The book, published by Penguin India this month, uses data composed of information scraped from the Supreme Court of India website in November 2018. The data covered the years from 2000 to 2018 and included more than one million pending and decided cases for which information is available on the Supreme Court website.

Court on Trial has been authored by Aparna Chandra, associate professor of law at the National Law School of India University, Bengaluru; Sital Kalantry, professor of law and associate dean at the Seattle University School of Law; and William H.J. Hubbard, professor of Law at the University of Chicago Law School. It presents a data-driven account of the Supreme Court and proposes a practical agenda for reform.

“It is well known that cases can take decades to resolve within the Indian judicial system…What is less well-known is that delay is not just a problem for the lower courts of India, but a serious problem in the Supreme Court too,” the book said, highlighting the delays in the Supreme Court.
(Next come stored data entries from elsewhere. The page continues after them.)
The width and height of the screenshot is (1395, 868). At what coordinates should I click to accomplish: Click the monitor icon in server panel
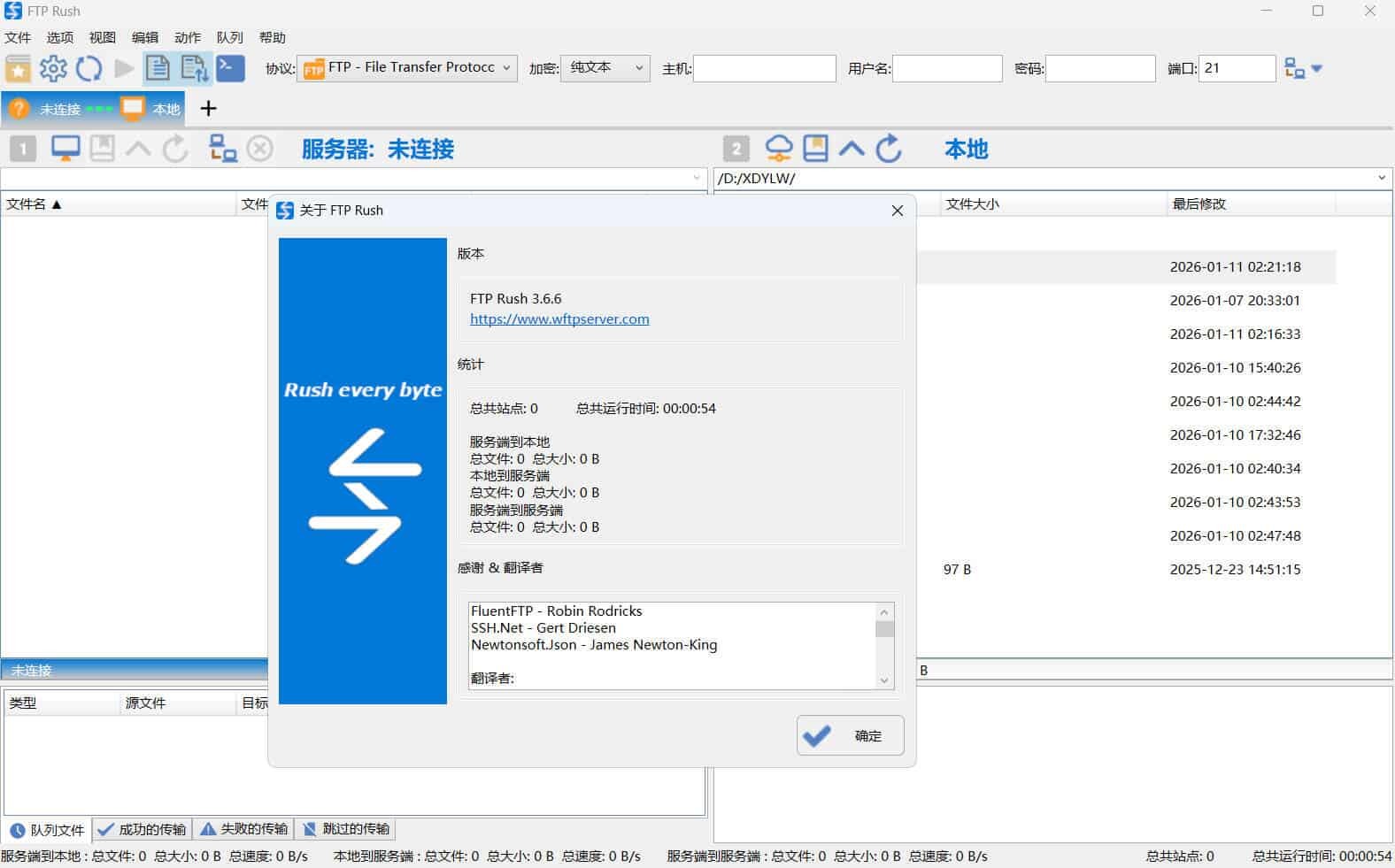[66, 149]
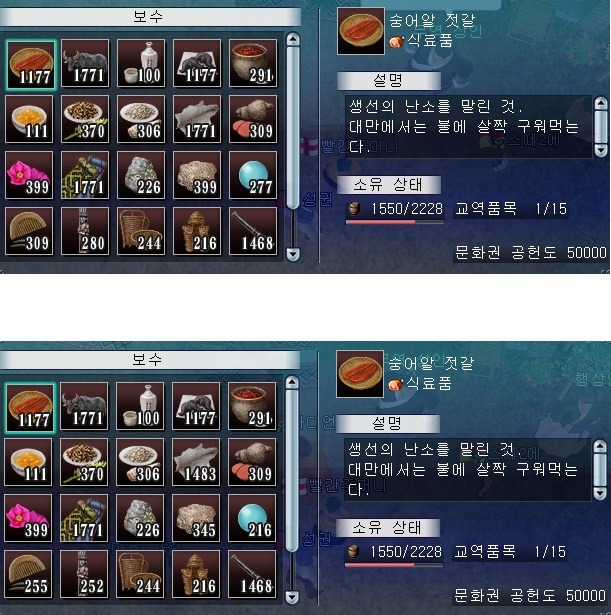Select the beige rock item showing 345
The width and height of the screenshot is (611, 615).
pyautogui.click(x=196, y=518)
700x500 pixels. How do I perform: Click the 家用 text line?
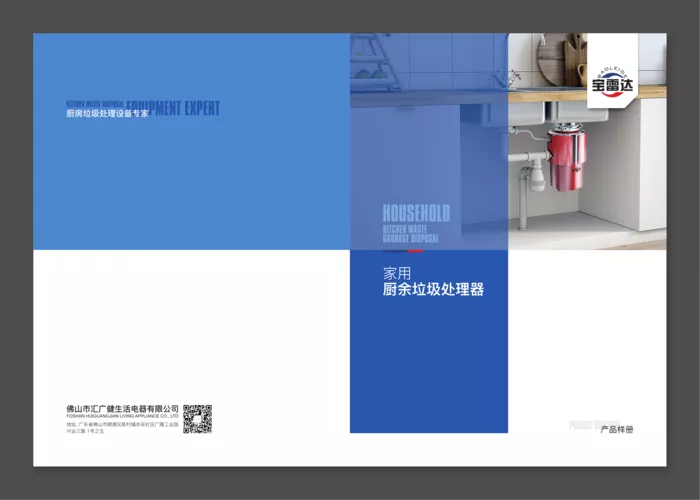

According to the book, the National Judicial Data Grid (NJDG), which was put in place by the Supreme Court itself, does not provide data for the Supreme Court. NJDG is a database of orders, judgments and case details of lower courts and high courts, created as an online platform under the eCourts Project.

“This is perhaps a reflection of the fact that in judicial policy-making circles, delay is often seen as a lower court problem,” it added.

The data cited in the book showed that the Constitution Bench matters that were pending as of November 2018 had been waiting for more than eight-and-a-half years on average, with seven-judge bench matters taking more than 16 years on average.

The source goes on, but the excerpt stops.